Department of Mathematics, Indiana University, Bloomington, Indiana, United States of America.
Department of Statistics, Indiana University, Bloomington, Indiana, United States of America.
PLoS Comput Biol. 2024 Sep 12;20(9):e1012427. doi: 10.1371/journal.pcbi.1012427. eCollection 2024 Sep.
The goal of dimension reduction tools is to construct a low-dimensional representation of high-dimensional data. These tools are employed for a variety of reasons such as noise reduction, visualization, and to lower computational costs. However, there is a fundamental issue that is discussed in other modeling problems that is often overlooked in dimension reduction-overfitting. In the context of other modeling problems, techniques such as feature-selection, cross-validation, and regularization are employed to combat overfitting, but rarely are such precautions taken when applying dimension reduction. Prior applications of the two most popular non-linear dimension reduction methods, t-SNE and UMAP, fail to acknowledge data as a combination of signal and noise when assessing performance. These methods are typically calibrated to capture the entirety of the data, not just the signal. In this paper, we demonstrate the importance of acknowledging noise when calibrating hyperparameters and present a framework that enables users to do so. We use this framework to explore the role hyperparameter calibration plays in overfitting the data when applying t-SNE and UMAP. More specifically, we show previously recommended values for perplexity and n_neighbors are too small and overfit the noise. We also provide a workflow others may use to calibrate hyperparameters in the presence of noise.

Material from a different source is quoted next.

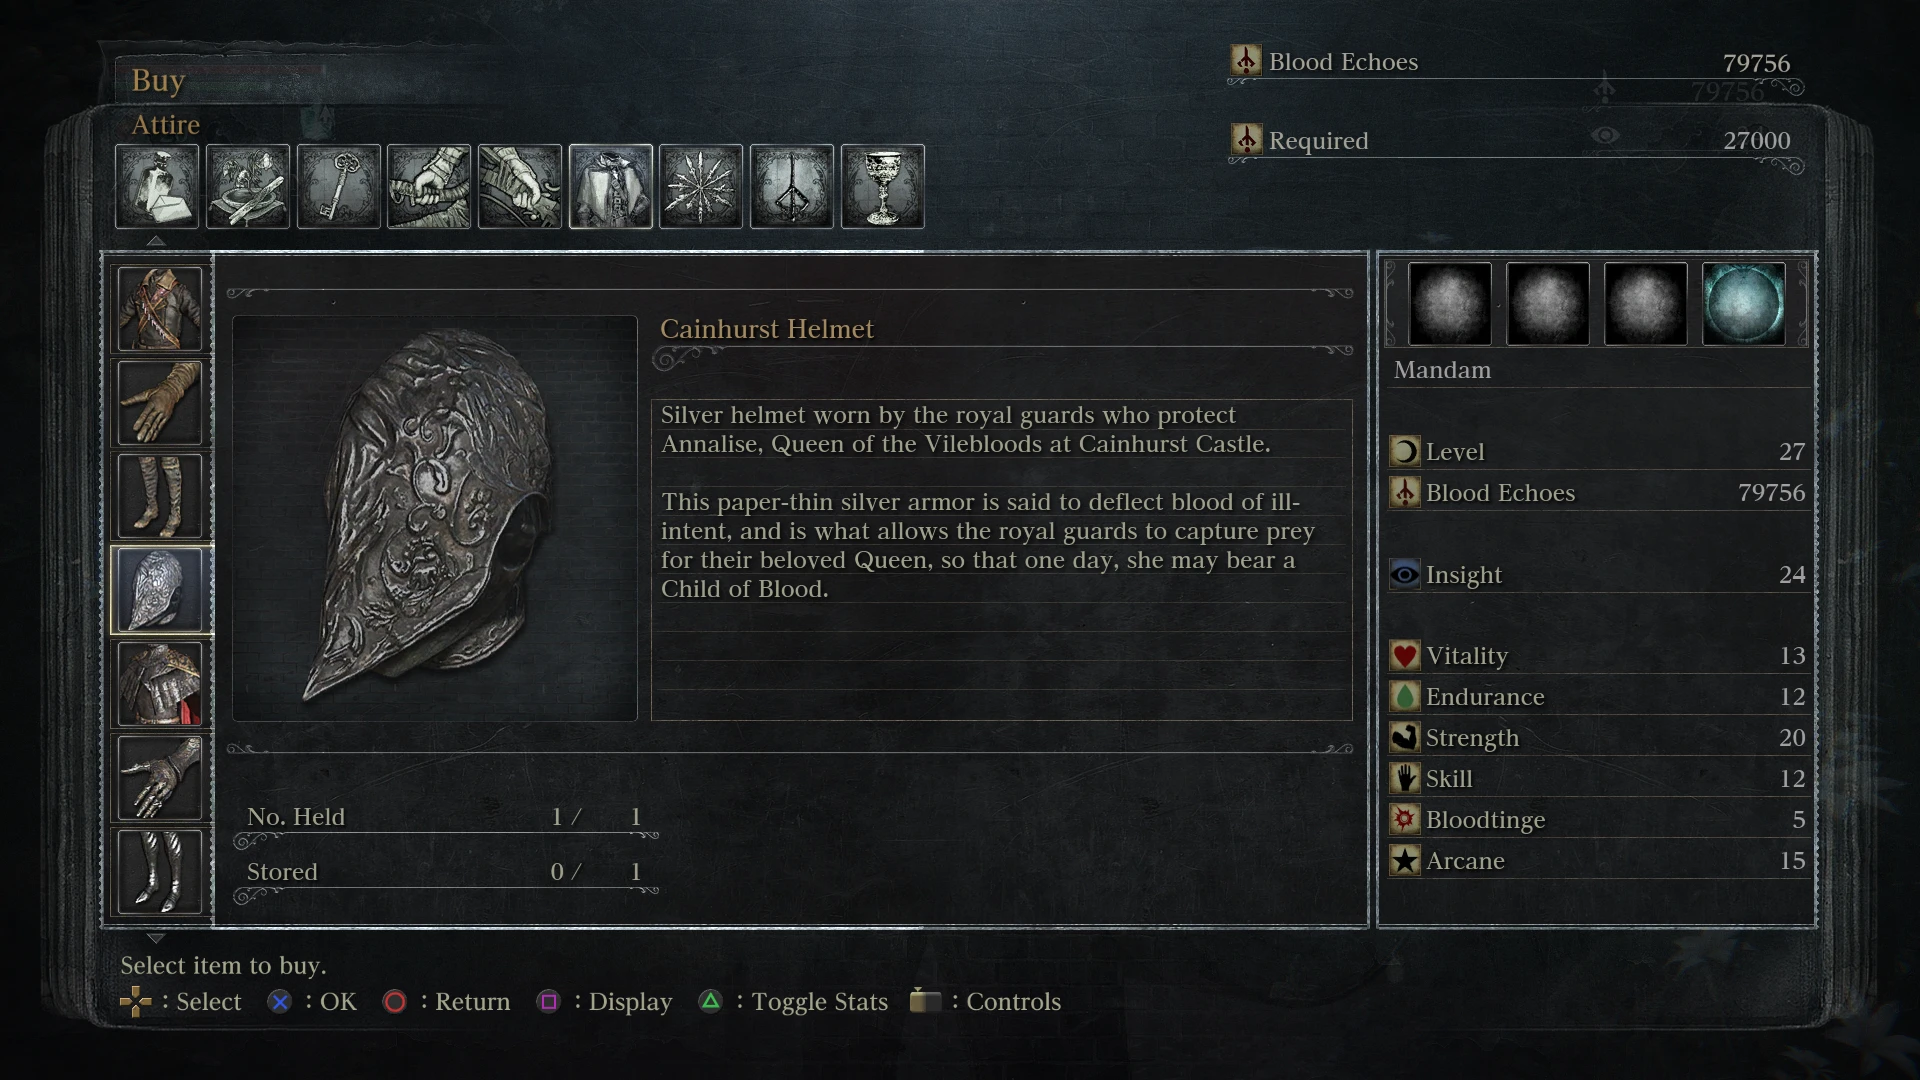1920x1080 pixels.
Task: Choose the blood gem starburst category icon
Action: coord(701,187)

降维工具的目标是构建高维数据的低维表示。这些工具被用于各种原因,如降噪、可视化和降低计算成本。然而,在降维中,有一个在其他建模问题中讨论过但经常被忽视的基本问题,即过拟合。在其他建模问题中,会采用特征选择、交叉验证和正则化等技术来对抗过拟合,但在应用降维时很少采取这些预防措施。两种最流行的非线性降维方法 t-SNE 和 UMAP 的先前应用在评估性能时未能将数据视为信号和噪声的组合。这些方法通常经过校准以捕捉数据的全部内容,而不仅仅是信号。在本文中,我们展示了在调整超参数时承认噪声的重要性,并提出了一个框架,使用户能够做到这一点。我们使用这个框架来探索在应用 t-SNE 和 UMAP 时,超参数校准在数据过拟合中所扮演的角色。具体来说,我们表明先前推荐的困惑度和 n_neighbors 值太小,会过拟合噪声。我们还提供了一个工作流程,其他人可以在存在噪声的情况下使用该流程来校准超参数。